It has to be fit for purpose. I don't know how long you have had it but 12-14 hours is not fit for purpose. I think realistically if you have had for over two years you may struggle but anything less than that should be replaced. Check the Sale of Goods Act.

FTR. Toshiba replaced an LCD screen when a few months out of date without any question whatsoever.

If you received the replacement from CYC I would expect them to take responsibility first. But if you received it from Meg's UK then it's theirs' really.


----------



## Bergerac (Dec 16, 2007)

The current one i have had for about one year and four months. It is most definitely not fit for use,to be honest with each one they have all sounded like they are ready to explode! Friend of mine has had the same PC for four years and has had no problems at all.
Replacements were arranged through CYC with me phoning Megs to arrange a new unit,the replacements coming direct from Megs to my door.
I did however pay mt hard earned to CYC in the first place so i think that's where the 'contract' starts and ends.


----------



## Cullers (Sep 29, 2009)

Not true. By Meguiars supplying you they are accepting responsibility for the upkeep of the item. It is them who supplied you. By making a payment to CYC you created a contract with CYC... by then bypassing CYC and dealing direct with Meguiars you have leapfrogged that contract. Have you actually discussed this properly with CYC? I also think there is a problem with the concept of shelf life. If I buy a product and use it only occasionally, there has to be a limit on the amount of time I can expect warranty to last.


----------



## Bergerac (Dec 16, 2007)

Fair enough,having said that i still think i am a customer of CYC first and foremost. I discussed it with CYC three times since last Saturday. The first call was to report the fault,during this call i was told to call Megs and then call back to tell CYC what Megs had said. Megs at this stage said they would call me back later that day (Wednesday). I called CYC back and told them this,they advised to wait and see what Megs said. after the chat to Megs yesterday i called CYC back today and was told they could not refund me,seemed a bit annoyed that Megs had even offered me a partial refund and after a rather dis-jointed conversation they said they would call me back with a solution.
Do you think that the lack of regular use has in some way been damaged my G220?


----------



## Cullers (Sep 29, 2009)

Electrical items these days are designed not to have an indefinite working life, much like cars.

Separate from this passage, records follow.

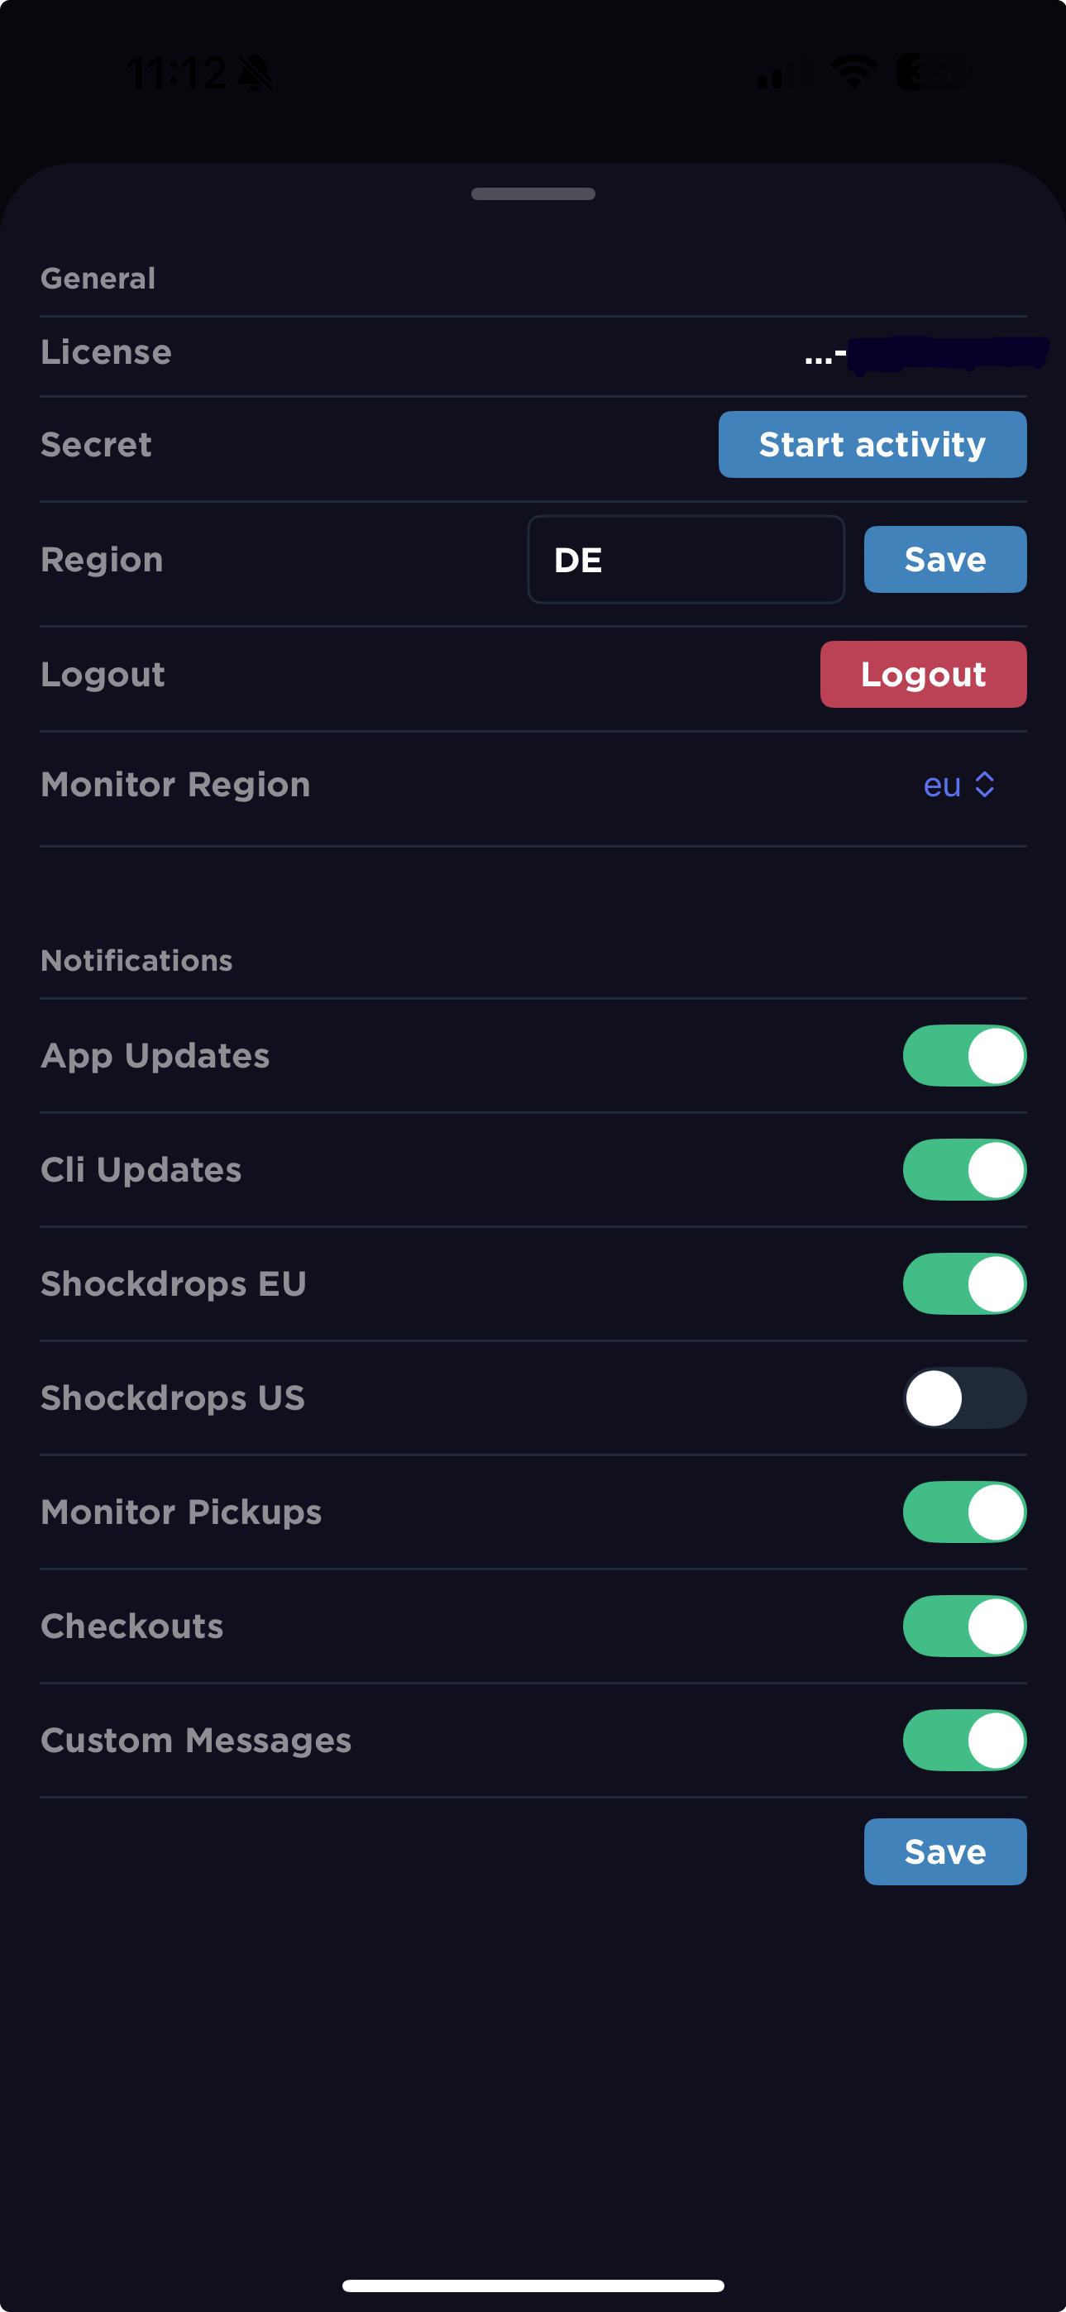Turn off Cli Updates toggle
This screenshot has height=2312, width=1066.
(964, 1169)
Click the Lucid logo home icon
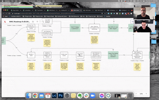Viewport: 159px width, 100px height. (5, 22)
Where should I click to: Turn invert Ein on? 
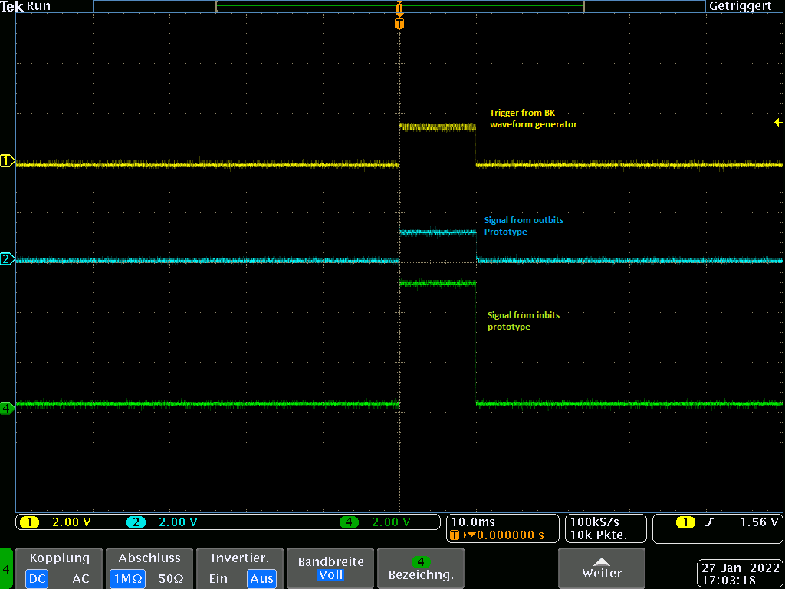[218, 579]
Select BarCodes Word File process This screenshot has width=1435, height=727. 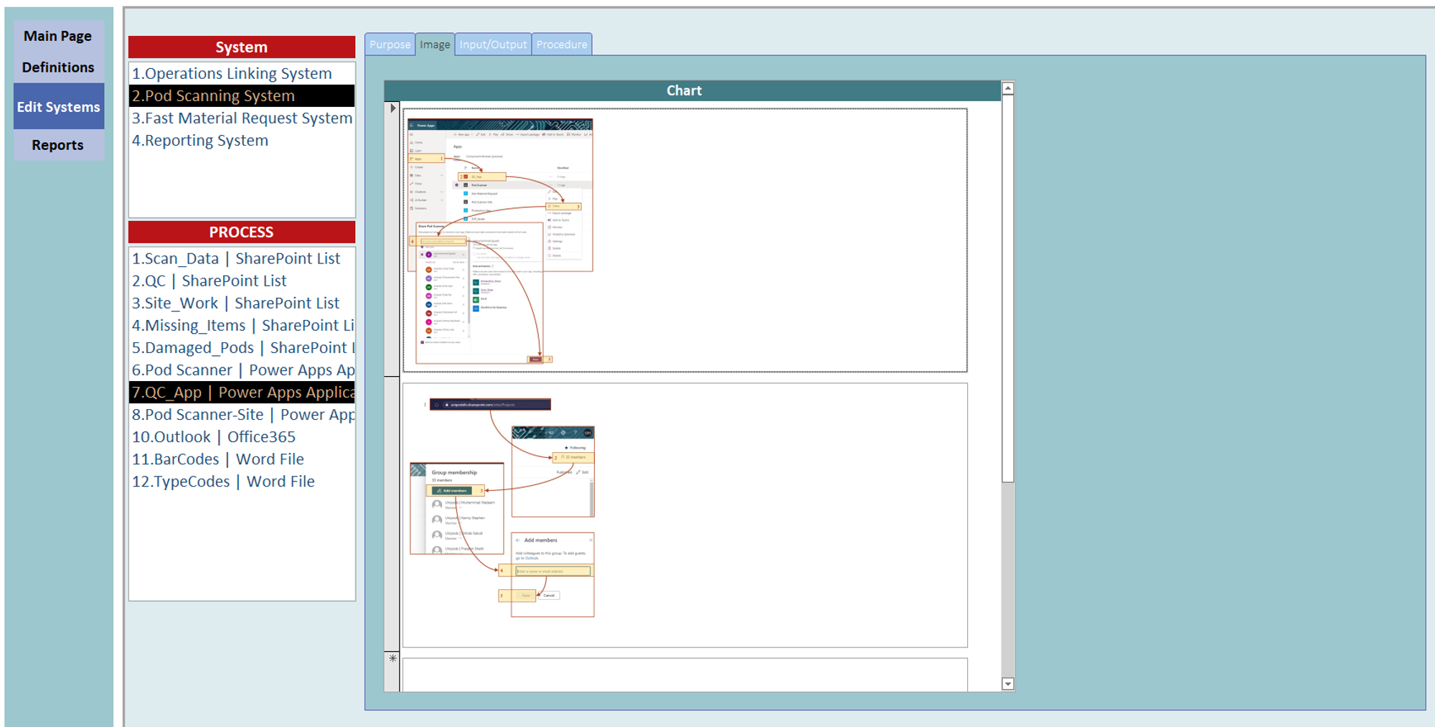[x=218, y=459]
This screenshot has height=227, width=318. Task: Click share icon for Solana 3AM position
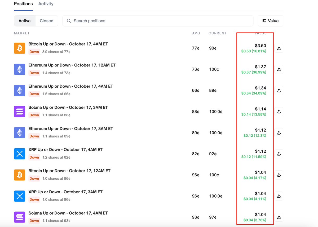(279, 112)
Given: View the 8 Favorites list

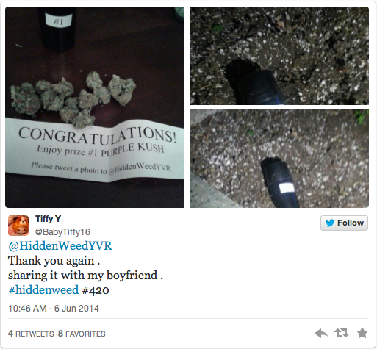Looking at the screenshot, I should 82,334.
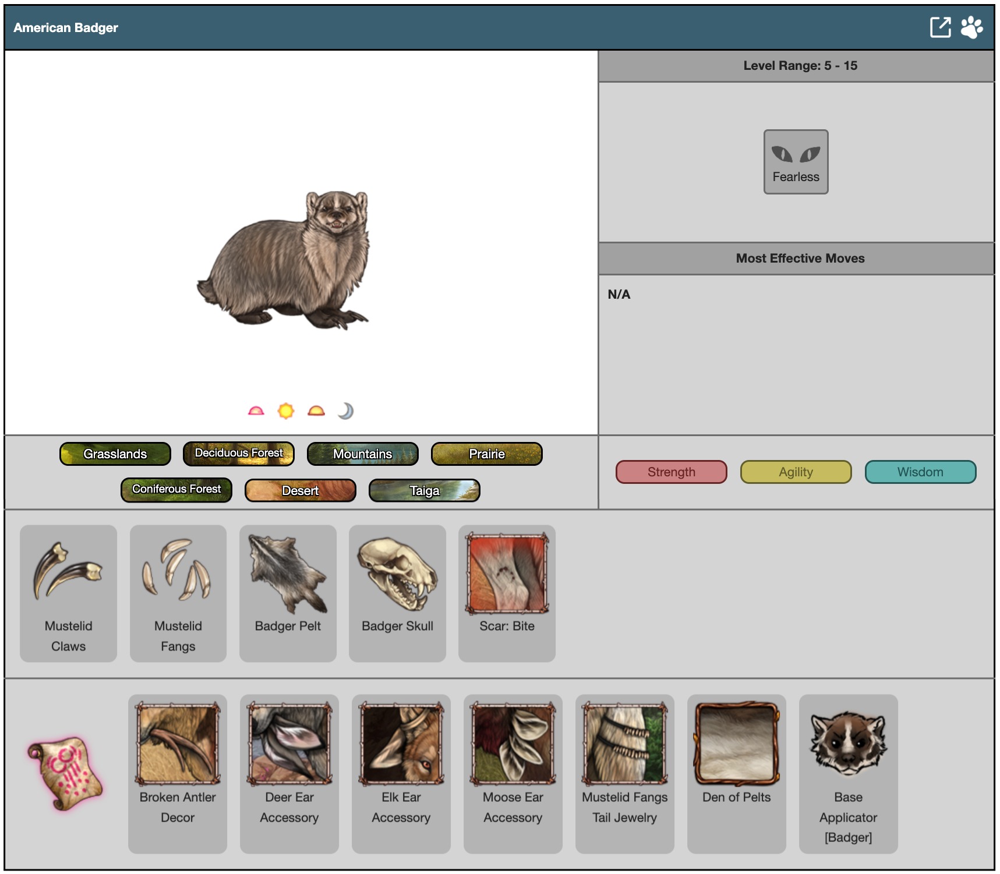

I'd be loathe to state that not using it would potentially cause damage but there is some degree of logic in it. If we had a dvd player or tv that was only used infrequently, it is highly conceivable we wouldn't be surprised if it didn't work after several months inactivity. We'd be peeved but not totally surprised. Its a confusing situation regarding the purchase. You bought the item from CYC so you do have a genuine contract with them but the replacement was provided directly to you from Meguiars so my experience would suggest that your relationship is with them.


----------



## Bergerac (Dec 16, 2007)

It is a confusing and unusual situation alright! I get what you mean about infrequently used items but my friends PC has probably had the same use as my G220 and the cheap Kestral rotary i bought off CYC has lasted longer and cost half as much.
Anyways,i'll keep you up to date should CYC call me back either tomorrow or Monday.


----------



## Pezza4u (Jun 7, 2007)

This is my worst nightmare as I bought my G220 in April 2008 but have only used it on 3 cars. I'm dreading the day it packs up  Hope you get a good outcome mate.


----------



## Bergerac (Dec 16, 2007)

Cheers! According to Megs it's just me and a fella from Scotland who have had this amount of bad luck so you'll probably be fine. When mine worked it was a good machine,easy to use with good results.


----------



## craig06typer (Oct 11, 2008)

I bought a version 2 G220 from Polished bliss in Nov 2008 used it on 3 cars and it packed up Oct 2009 just went totally dead. Luckily it was under warranty still and PB sorted it with megs for me and I had a replacement sent out with 2 pads for the inconveinience. (the courier never turned up as promised)
Top service from PB and megs.

But having used my replacement last week for about 5 minutes it sounds like a bag of hammers!!! It feels and sounds a lot more rattly than the first one I had and wonder if everyone elses sounds a rough or have I got another dodgy one? Although it still works ok....

Not sure what to do????


----------



## SteveOC (May 26, 2007)

Here is an extract that summarises the information I have come across from various sources relating to this incorrect belief that electrical goods in the UK have a default 2 or 6 year warranty under EU law.

++++++++++++++++++++++++++++++++++++++++++++++++++++++++

UK consumers' rights have been described as the best in Europe, and rightly so, in my opinion.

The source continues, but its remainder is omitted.